Jean Castex en visite à Le Coudray-Montceaux, dans le sud de la France, le 4 juillet 2020. © JULIEN DE ROSA / EPA-EFE Jean Castex en visite à Le Coudray-Montceaux, dans le sud de la France, le 4 juillet 2020.

Le nouveau Premier ministre Jean Castex affirme souhaiter régler « à court terme » le dossier des retraites, dans un entretien au Journal du Dimanche où il prévient ne pas croire « au consensus mou ».

« Le plan de relance doit être finalisé. À quoi s’ajoutent les réformes qui étaient dans les tuyaux sur les retraites et l’assurance chômage. Et celle de la dépendance qui devra venir ensuite et correspond à une nécessité. Tous ces sujets sont directement impactés par la crise, ce qui nécessite de les reprendre dans un cadre concerté et avec une cohérence d’ensemble », a affirmé le Premier ministre Jean Castex dans un entretien au JDD publié ce dimanche.

Interrogé sur les inquiétudes des syndicats concernant les retraites, il a affirmé que « dire qu’on va réexaminer un sujet, ce n’est pas se renier. C’est montrer notre capacité d’adaptation aux nouvelles circonstances, qui sont douloureuses ».

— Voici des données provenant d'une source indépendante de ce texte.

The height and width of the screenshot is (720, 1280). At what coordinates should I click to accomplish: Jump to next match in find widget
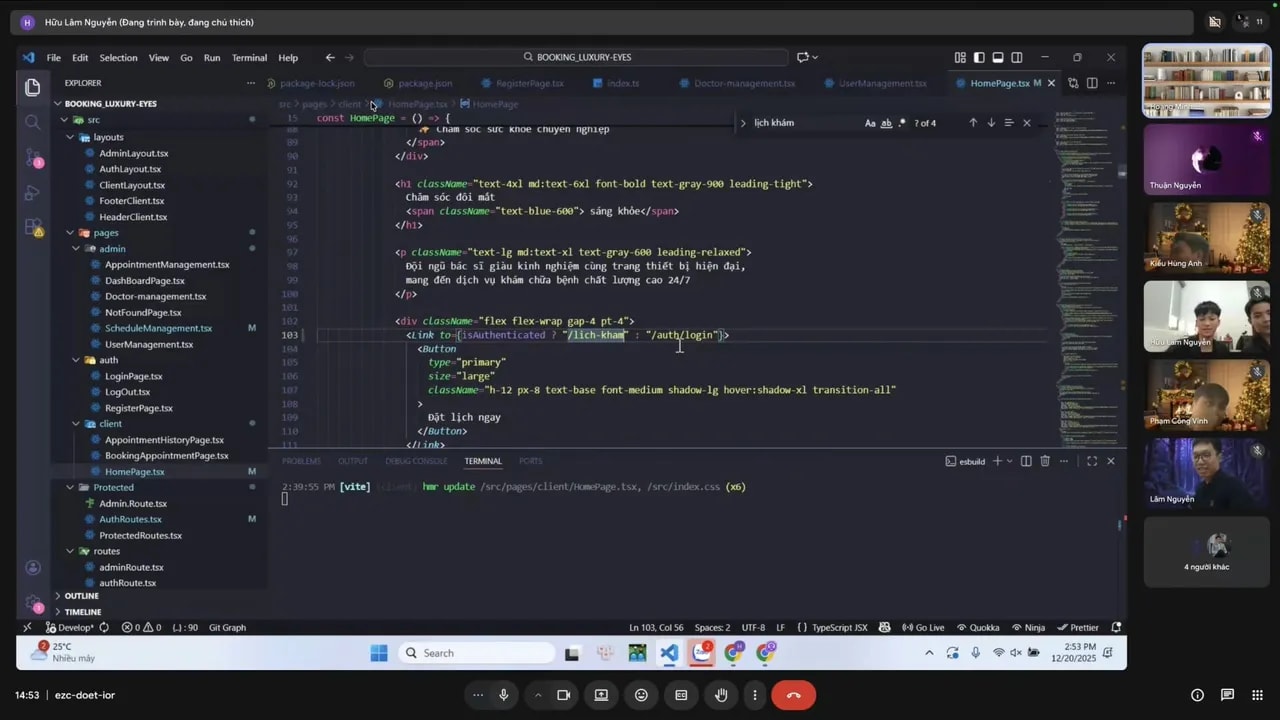(x=991, y=122)
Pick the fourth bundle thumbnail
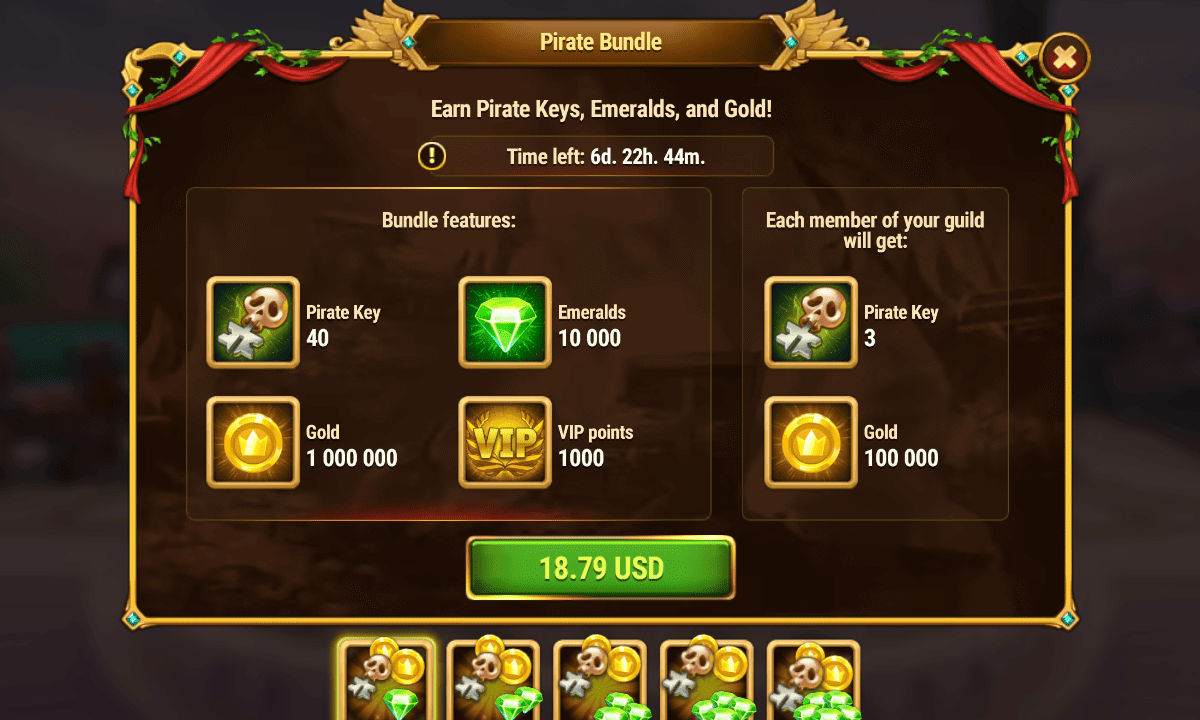Image resolution: width=1200 pixels, height=720 pixels. [707, 680]
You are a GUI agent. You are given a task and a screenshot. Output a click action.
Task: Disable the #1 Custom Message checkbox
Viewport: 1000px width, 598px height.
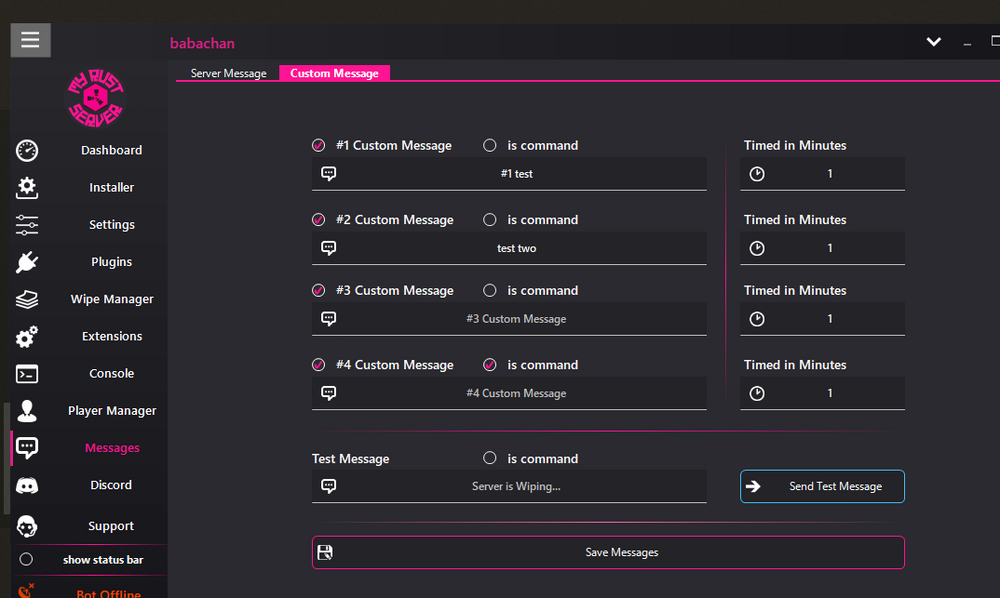319,145
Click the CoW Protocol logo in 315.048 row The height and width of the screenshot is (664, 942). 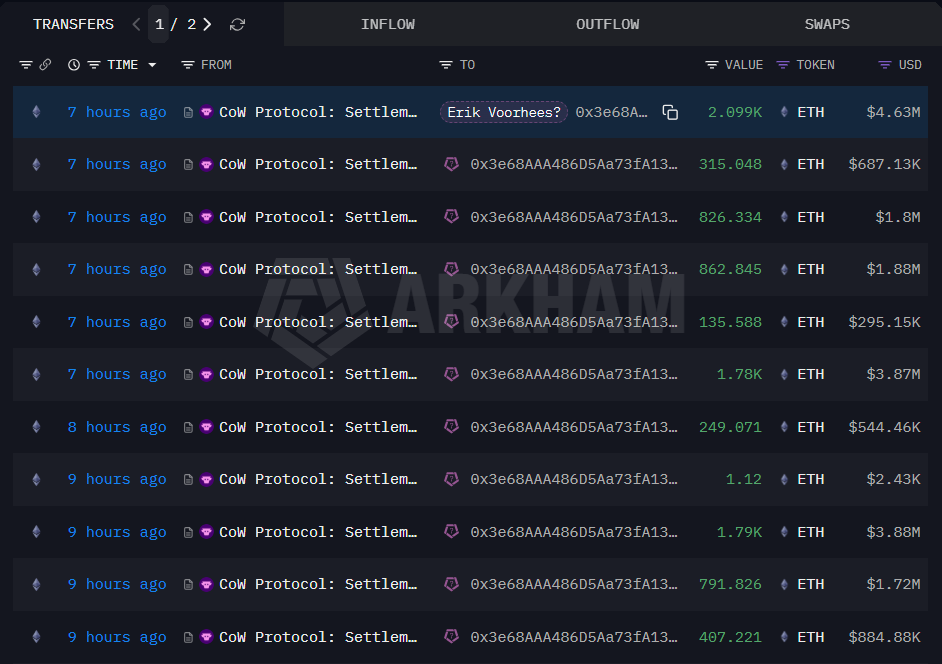pos(207,164)
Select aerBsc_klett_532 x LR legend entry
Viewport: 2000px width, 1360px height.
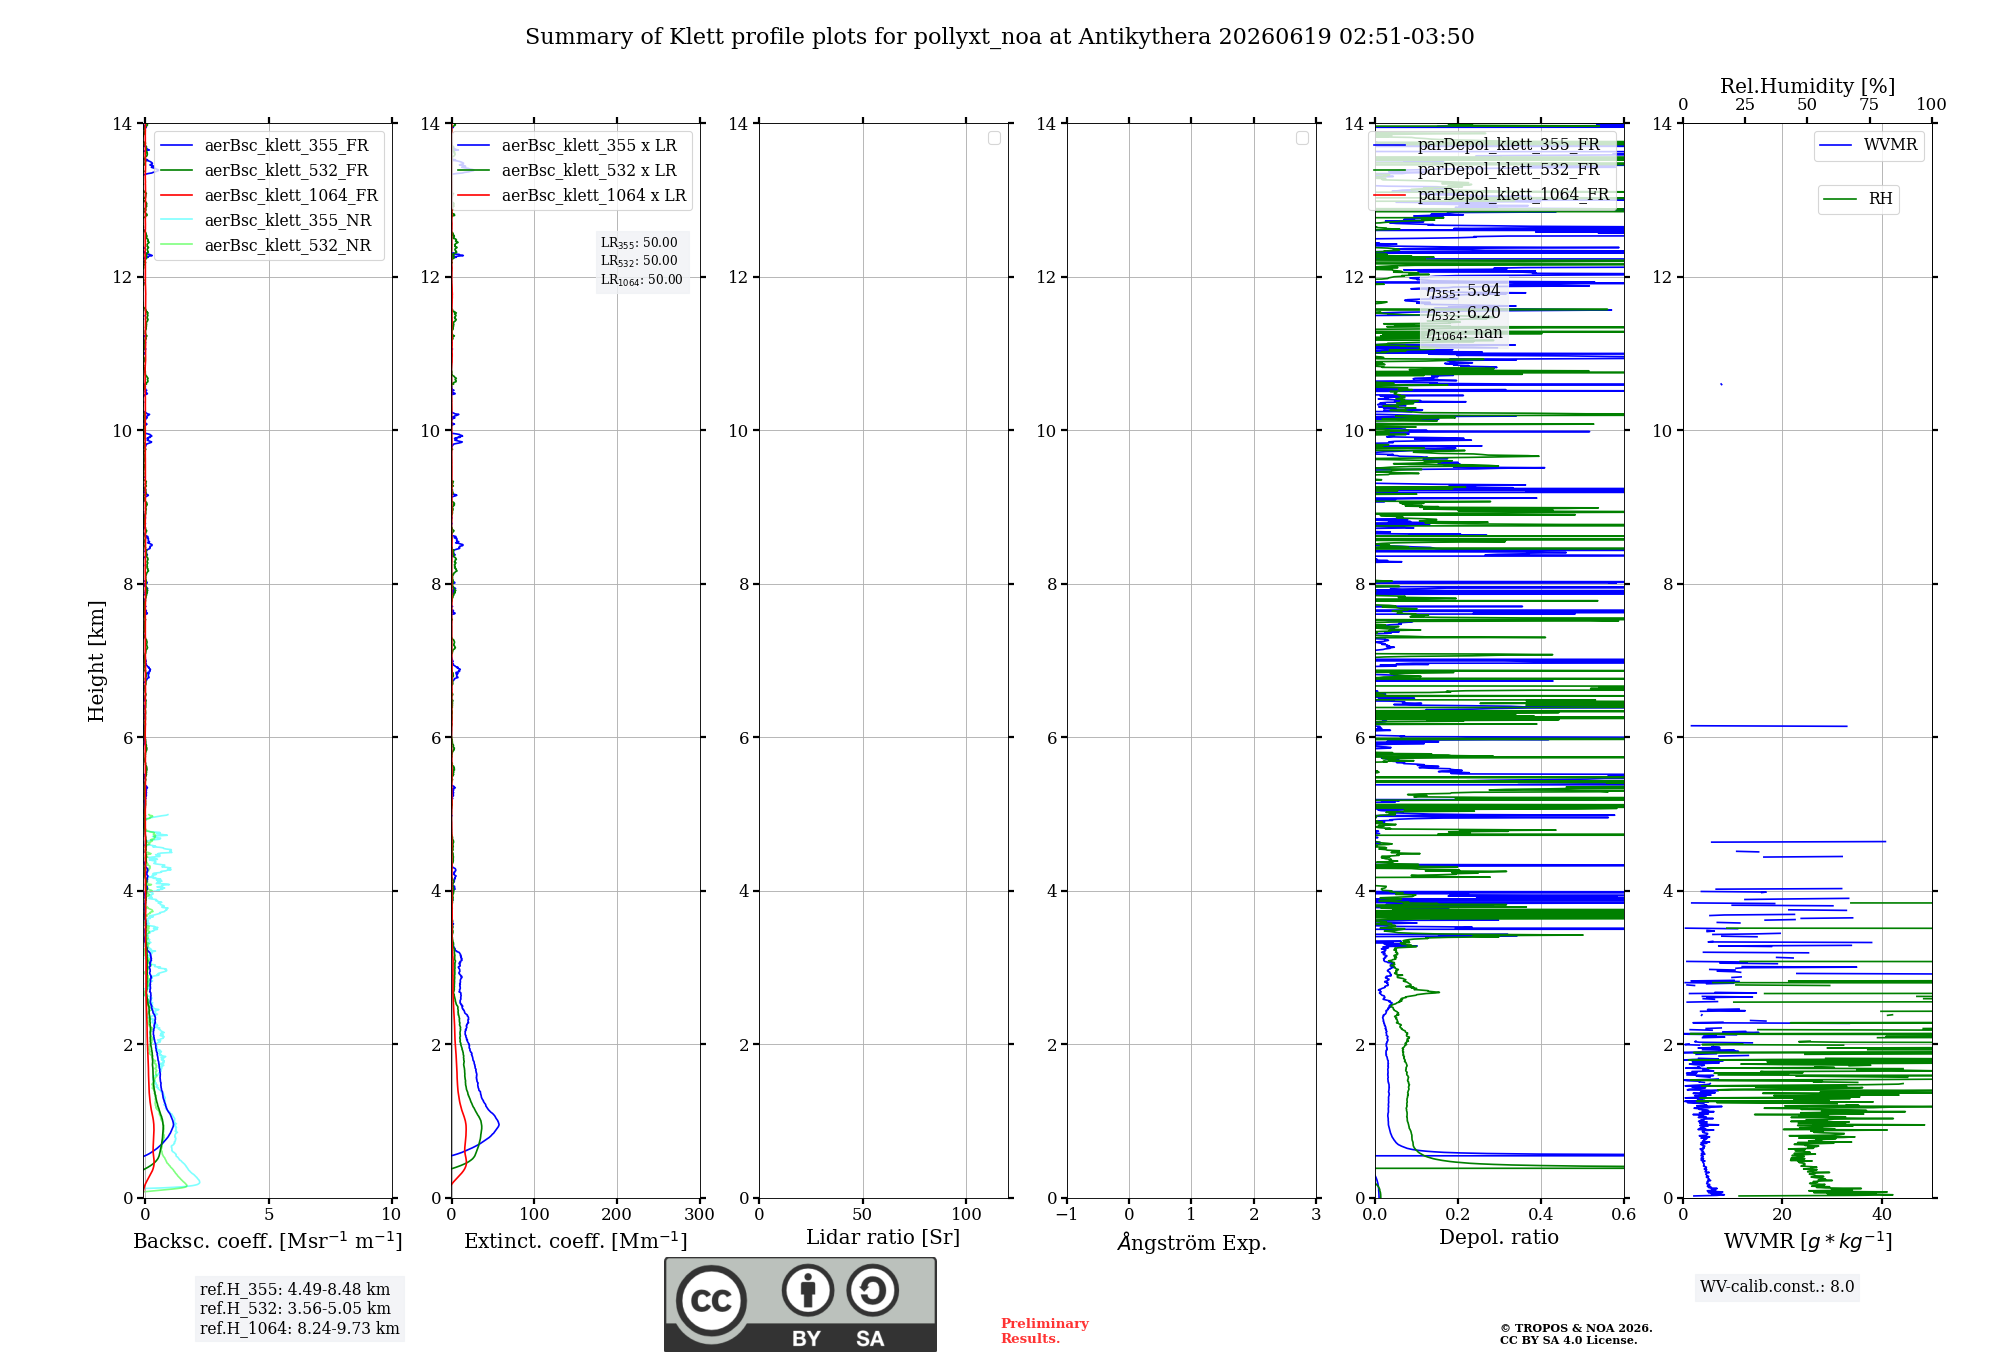pyautogui.click(x=567, y=170)
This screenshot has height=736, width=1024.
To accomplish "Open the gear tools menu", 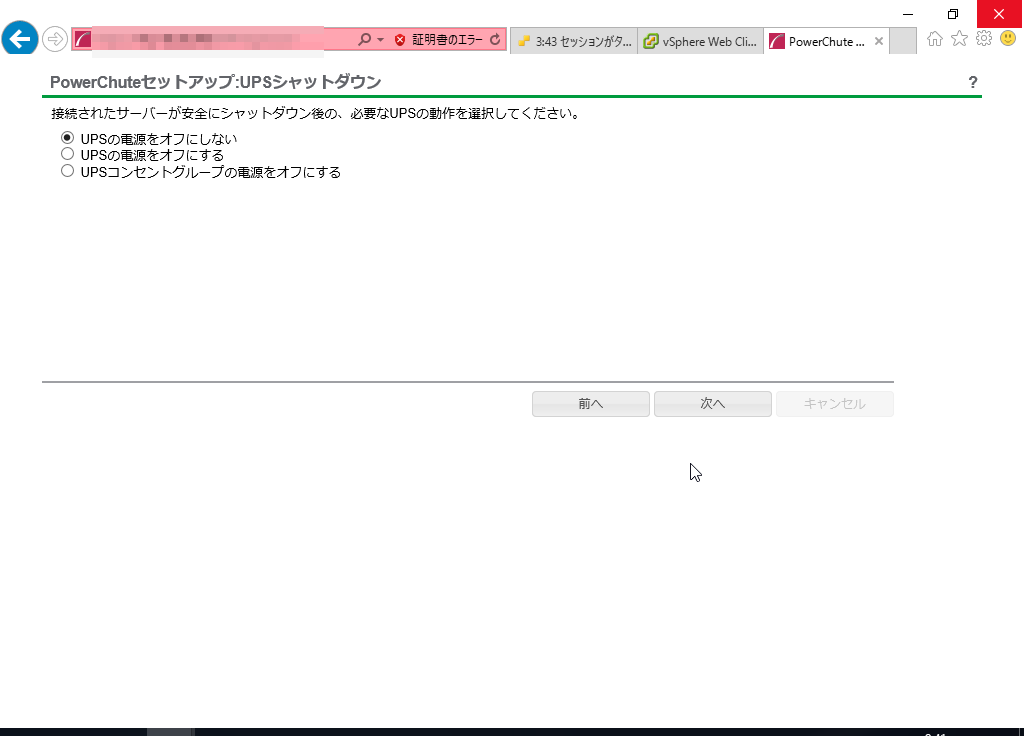I will click(x=983, y=39).
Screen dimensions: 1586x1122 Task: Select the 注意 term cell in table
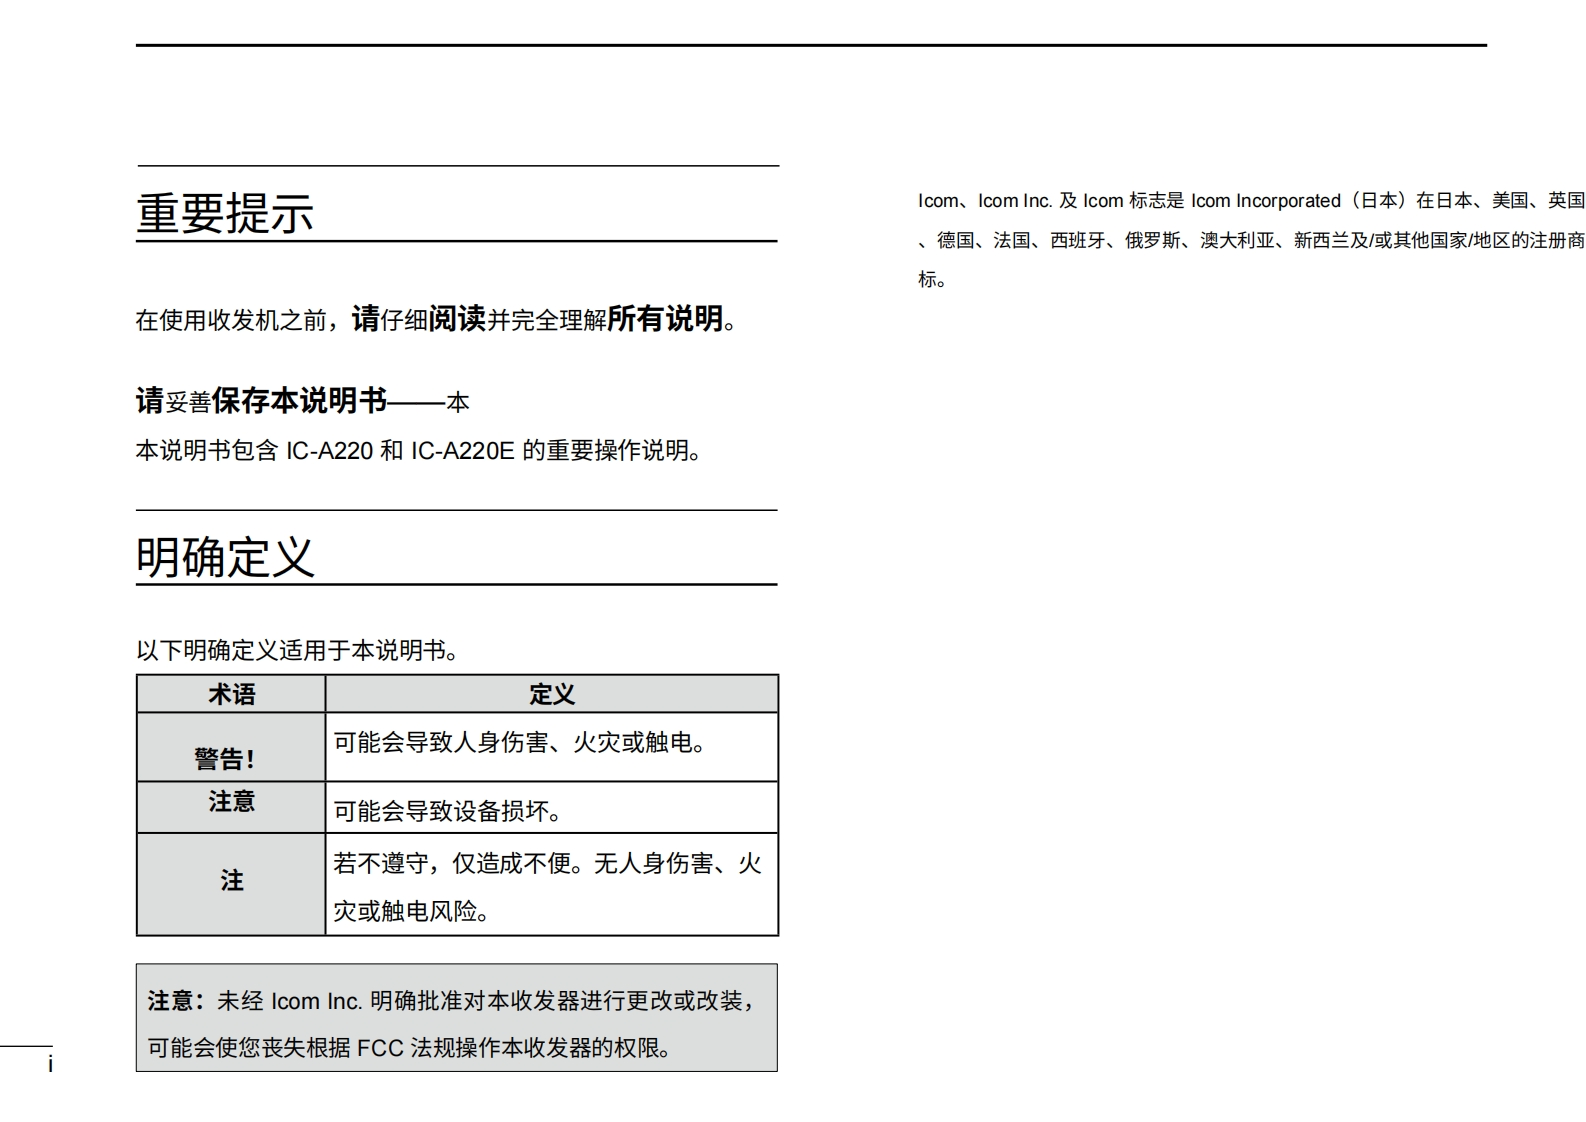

« Par exemple, la crise a aggravé fortement le déficit de nos régimes de retraite. Je souhaite reprendre le dialogue avec les partenaires sociaux, c’est indispensable. Arriverons-nous à régler ces dossiers à court terme ? C’est mon souhait », a-t-il dit.

Concernant le Ségur de la Santé, le Premier ministre fraîchement nommé affirme vouloir le conclure « la semaine prochaine ».

« Des décisions essentielles sont sur la table. L’emploi, évidemment, qui dans le contexte actuel requiert une mobilisation de tous dans le cadre de la nouvelle donne sociale lancée par le président de la République. Le soutien aux soignants et la transformation de notre système de santé dans le cadre du Ségur que je conclurai la semaine prochaine », a-t-il déclaré.

Faute d’accord avec les syndicats avant un remaniement imminent, le gouvernement de son prédécesseur Edouard Philippe avait décidé jeudi de prolonger de quelques jours le « Ségur de la santé », alors qu’une enveloppe de sept milliards d’euros se trouve désormais sur la table pour les salaires des soignants.

« À minima, nous devrons nous fixer un nouvel agenda social », a-t-il poursuivi, affirmant espérer un « compromis, qui n’est pas une compromission » pour sauver les régimes de protection sociale.

Interrogé sur sa méthode, il l’a définie comme « un mélange de volontarisme et d’expérience, avec le souci de rassembler ». « Mais attention, je ne crois pas au consensus mou. Le temps est à l’action », a-t-il averti.